The name ‘Amityville’ has a great reputation in horror. This is mainly down to the popularity of The Amityville Horror (1979) a film based on a book that was based on a true story – or so it is said.
The original film was creepy enough for it to rank up there with the other notorious horror films of the period (such as The Omen and The Exorcist) and even spawn a bunch of sequels, remakes and related titles, the most recent of which being The Amityville Haunting.
This latest creation re-visits the infamous Amityville house (although it doesn’t really – in fact, you never see the house from a distance and so can’t tell if it really is the iconic building) as a new family decides to ignore the books, films and rumours and move in.
What follows is a found footage film that commits a crime of the worst kind – it claims to be ‘real’ footage.

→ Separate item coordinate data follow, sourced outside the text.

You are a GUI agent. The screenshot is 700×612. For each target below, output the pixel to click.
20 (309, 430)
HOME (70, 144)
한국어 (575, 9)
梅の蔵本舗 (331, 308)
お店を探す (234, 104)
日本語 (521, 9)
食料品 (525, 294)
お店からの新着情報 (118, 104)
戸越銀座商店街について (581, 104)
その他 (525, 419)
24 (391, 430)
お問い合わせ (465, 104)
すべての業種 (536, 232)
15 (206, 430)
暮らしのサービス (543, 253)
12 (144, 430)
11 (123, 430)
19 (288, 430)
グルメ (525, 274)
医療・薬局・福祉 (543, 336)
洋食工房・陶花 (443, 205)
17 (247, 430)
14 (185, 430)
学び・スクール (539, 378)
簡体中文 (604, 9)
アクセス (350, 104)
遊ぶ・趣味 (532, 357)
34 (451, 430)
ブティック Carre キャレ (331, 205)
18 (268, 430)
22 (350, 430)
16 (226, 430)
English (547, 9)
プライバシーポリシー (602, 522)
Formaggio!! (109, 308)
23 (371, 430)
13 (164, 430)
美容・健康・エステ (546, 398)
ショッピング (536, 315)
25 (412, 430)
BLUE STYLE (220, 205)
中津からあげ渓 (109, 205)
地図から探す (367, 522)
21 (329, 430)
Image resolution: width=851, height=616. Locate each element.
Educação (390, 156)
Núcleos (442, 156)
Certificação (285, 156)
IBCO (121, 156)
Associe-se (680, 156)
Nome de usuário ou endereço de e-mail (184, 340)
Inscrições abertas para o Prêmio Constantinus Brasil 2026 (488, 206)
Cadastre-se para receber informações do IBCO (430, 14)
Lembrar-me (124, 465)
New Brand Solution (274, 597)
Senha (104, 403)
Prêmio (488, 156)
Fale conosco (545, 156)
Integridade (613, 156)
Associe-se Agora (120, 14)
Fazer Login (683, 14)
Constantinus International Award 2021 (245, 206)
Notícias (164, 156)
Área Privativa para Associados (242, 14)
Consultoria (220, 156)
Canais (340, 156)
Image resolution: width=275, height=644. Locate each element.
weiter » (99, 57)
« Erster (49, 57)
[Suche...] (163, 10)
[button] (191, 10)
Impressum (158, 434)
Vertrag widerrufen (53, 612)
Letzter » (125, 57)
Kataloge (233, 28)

Upon reading the opening titles and misguiding claims you could easily be tricked into thinking that what is about to commence has some potential. Perhaps it’s a documentary with footage of real events at the house? Wouldn’t that be great?
Unfortunately though, it isn’t like that at all.
Instead, what follows is 90 minutes of bad acting, supposedly caught on camcorders, security cameras and mobile phones (although actually shot with high-end equipment) documenting various strange, spooky happenings and various violent deaths – all made possible with the help of low budget CGI.
As the family witness a string alarming incidents without questioning why they choose to remain in the cursed house, you’re likely to question why you’re choosing to continue watching this film.
As the more subtle, and to some extent creepy occurrences build into increasingly unbelievable, fantastical events, the reactions of the characters seem to fizzle out. As they unconvincingly try to show emotions like fear and concern at this life threatening situation, the inconsistency of it all makes you appreciate just how awesome films like Paranormal Activity and The Blair Witch Project are.
It also bugs me that it’s shot so well (using high def cameras and good lighting). If you want to create a convincing found footage film, make it look as crappy as you like. It just adds to that authentic feel (Blair Witch again is an excellent example of this).
At no point does The Amityville Haunting seem real and because the film is based on this premise, no amount of CGI blood, crackly sound effects or cliched spooky moments can save it.
In some ways, The Amityville Haunting was unlucky to have caught me on the rebound of another deceptive and disappointing found footage film, Tape 407 (review to follow shortly).
The standard of acting in Amityville is reasonable enough for a low budget horror and I have witnessed a lot worse as far as plot and effects go.
But the fact that it has the gall to ride on the reputation of a horror classic and claim to be ‘real’ scores many minus points in my book.